APRES LA PROCLAMATION DES RESULTATS
DES LEGISLATIVES PAR LA CENA : La Renaissance du Bénin
riposte.
Le
cabinet du Maître Abraham Zinzindohoué a servi de
cadre vendredi dernier, au point de presse de la Rb. C’était
suite à la proclamation des résultats des législatives
par la Céna.
Informer l’opinion publique par le biais de la presse sur
les décisions de la Renaissance du bénin (Rb) suite
à la proclamation des résultats des législatives
par la Commission Electorale Nationale Autonome (Céna).
C’est la substance des objectifs que vise Guy Ossito Midiohouan,
responsable du sous-comité argumentaire et communication
de la Rb.
A en croire le professeur Midiohouan, comme le ridicule ne tue
pas, la fraude règne à nouveau en maître à
Cotonou. Aux dires de ce dernier, les résultats proclamés
par la Céna ne correspondent pas aux tendances prédéfinies
par la Rb et les populations ne s’y retrouvent pas.
Dans cette perspective, il affirme « une fois les brigades
anti-fraudes mises hors- la-loi, l’impunité des fraudes
assurés, la défection des populations acquise du
fait de l’institutionnalisation de la fraude, les résultats
attendus par le ministre Tawéma sont atteints et, poursuit-il
les résultats des élections législatives
de mars 2003 sont conformes à l’opacité qui
caractérise le régime Kérékou III
». A en croire le professeur Midiohouan, ces résultats
laissent apparaître au premier abord, une victoire de la
mouvance qui aura une majorité confortable à l’Assemblée
nationale. Pour ce dernier, cela présage une fin de mandat
pour le président Kérékou.
Le conférencier ira loin lorsqu’il pense qu’il
importe de rappeler qu’entre 1996 et 1999, la mouvance était
majoritaire à l’Assemblée alors dirigée
par Bruno Amoussou ; qu’entre 1999 et 2001, l’opposition
a pris les reines de l’Assemblée alors dirigée
par Adrien Houngbédji. Ce qui a entraîné le
président Kérékou à voter les budgets
2002-2003 par ordonnance. De cet fait, le professeur Midiohouan
affirme qu’il n’est pas juste ni honnête de
faire de l’opposition le bouc émissaire des échecs
du gouvernement de Kérékou.
Le professeur Guy Ossito Midiohouan pour conclure trouve qu’il
convient de noter deux choses.
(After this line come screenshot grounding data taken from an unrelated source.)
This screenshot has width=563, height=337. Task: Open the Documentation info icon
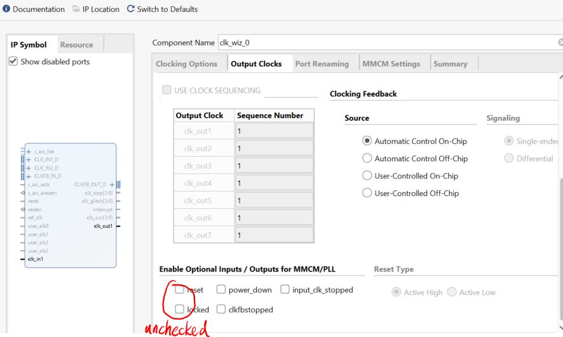[x=6, y=10]
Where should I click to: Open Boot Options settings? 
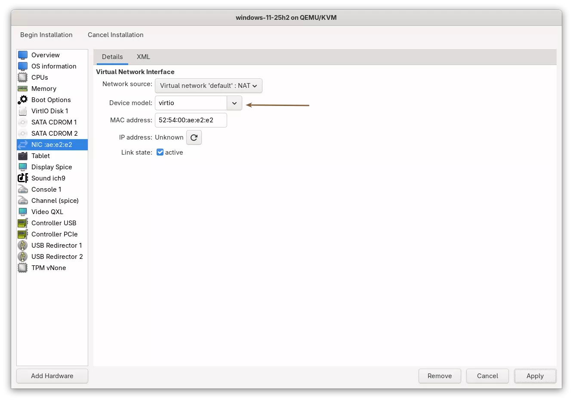[51, 99]
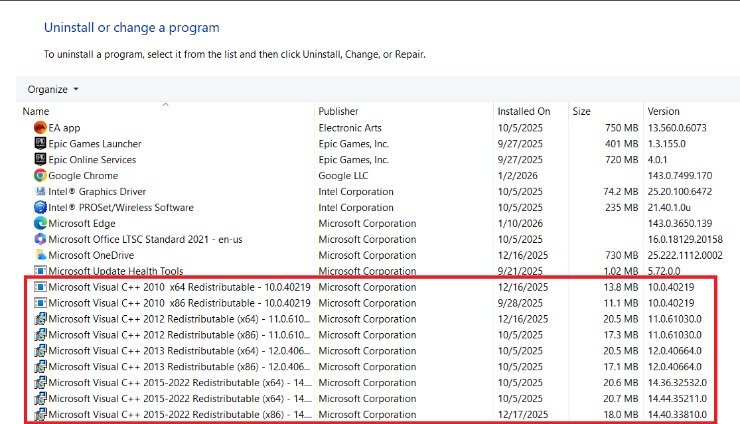The image size is (740, 424).
Task: Click the Microsoft Office LTSC Standard icon
Action: coord(40,240)
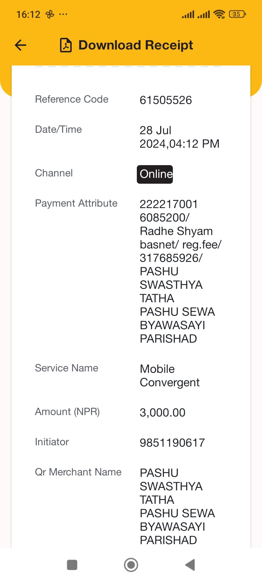Tap the initiator number 9851190617
This screenshot has width=262, height=582.
172,443
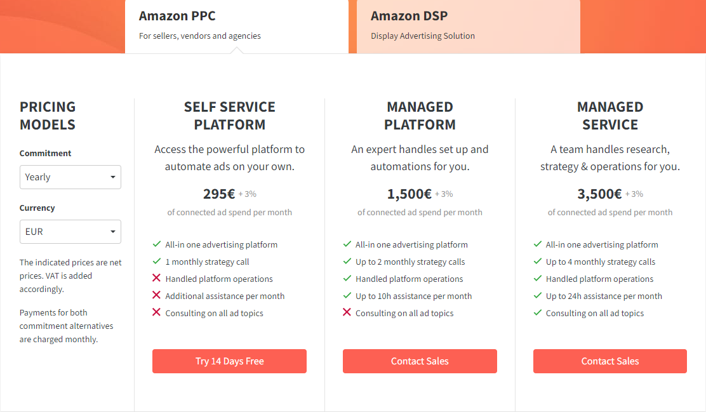706x412 pixels.
Task: Switch to the Amazon DSP tab
Action: point(468,25)
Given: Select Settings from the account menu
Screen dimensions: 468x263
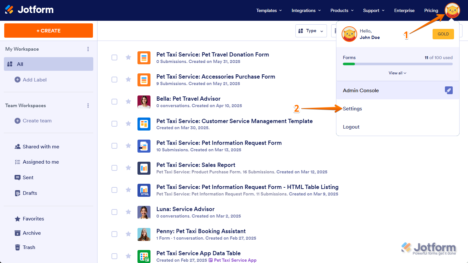Looking at the screenshot, I should [352, 108].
La première est que malgré
le recul par rapport à la 4e législature, la Rb
demeure le 1er parti de notre pays et la 2nde force politique,
plus jamais que déterminée à lutter contre
la transhumance qui constitue un fléau pour notre démocratie.
La deuxième est que ces dernières législatives
administrent la preuve de la réprobation par notre électorat
de la transhumance que nos adversaires cherchent à utiliser
pour nous affaiblir. Dans cette perspective, il appelle les militants
à rester plus que jamais mobilisés pour s’opposer
de toutes leurs forces au retour du totalitarisme.